Complicité policière

Complicité policière

Le démantèlement d’un réseau de trafic de drogue aussi tentaculaire que celui du dénommé Lamfadel Akdi, alias «Triha», donne la preuve de la justesse de la politique de recadrage et des missions des services de renseignements lancée ces dernières années. Démanteler une organisation criminelle aussi grande et bien structurée avec une méthode policière classique construite autour d’un seul noyau dur à savoir la police judiciaire n’aurait pas conduit à un aussi bon résultat, indiquent des spécialistes. La nouvelle méthode, elle, constitue à travailler sur un dossier en deux phases, la première consiste à concentrer les efforts sur la collecte d’informations dans la discrétion totale. Cette phase est dirigée par les services de renseignements en collaboration avec la Brigade nationale de la police judiciaire. Une telle opération peut prendre plusieurs semaines voire des mois avant que les différentes ramifications de l’organisation criminelle ne soient totalement identifiées et repérées.

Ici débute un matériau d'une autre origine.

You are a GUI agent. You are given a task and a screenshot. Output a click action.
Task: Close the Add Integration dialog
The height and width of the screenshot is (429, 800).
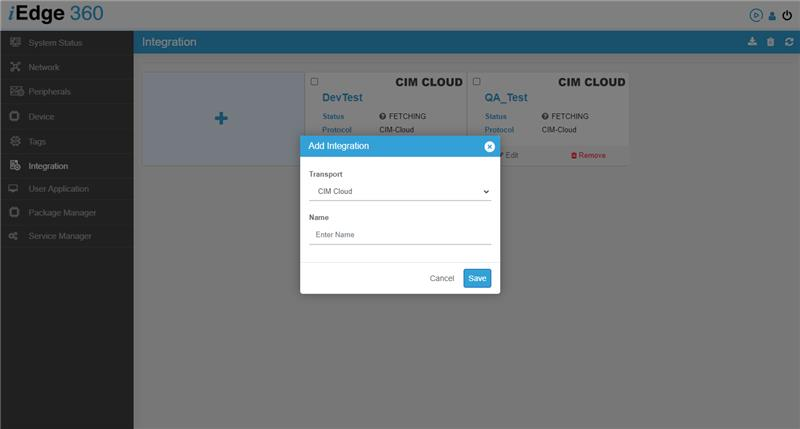489,146
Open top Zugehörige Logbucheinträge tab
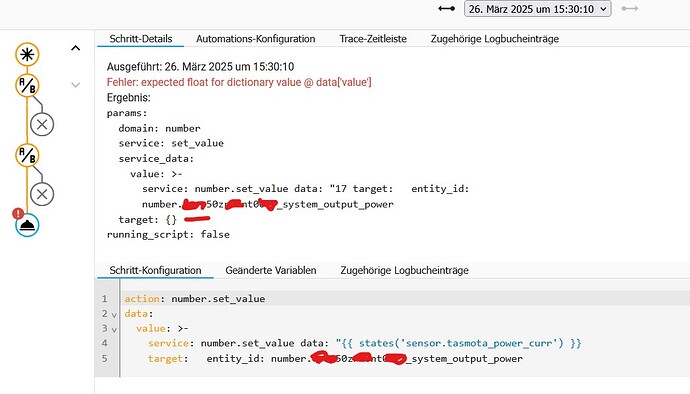 point(495,39)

Une fois ce travail terminé, la police judiciaire et prend les commandes pour passer à la phase des interpellations et des poursuites sous la supervision du Parquet. Pendant ce temps là, les services de renseignements continuent à surveiller les réactions et les mouvements qui s’opèrent dans l’environnement des membres de la bande et de leurs complices et d’en informer leurs homologues de la police judiciaire. Dans l’affaire Triha, l’implication de certains responsables dans le réseau n’aurait, peut-être, jamais pu être mise à nu s’il n’y avait pas cette complicité entre les services.
Et cette complicité n’aurait jamais pu exister s’il n’y avait pas eu un recadrage complet de la mission des services de renseignements en intégrant la lutte contre le crime organisé dans leurs prérogatives et, surtout, en créant  un pont de collaboration entre eux et leurs collègues de la police nationale à travers la Brigade nationale de la police judiciaire. Une initiative judicieuse.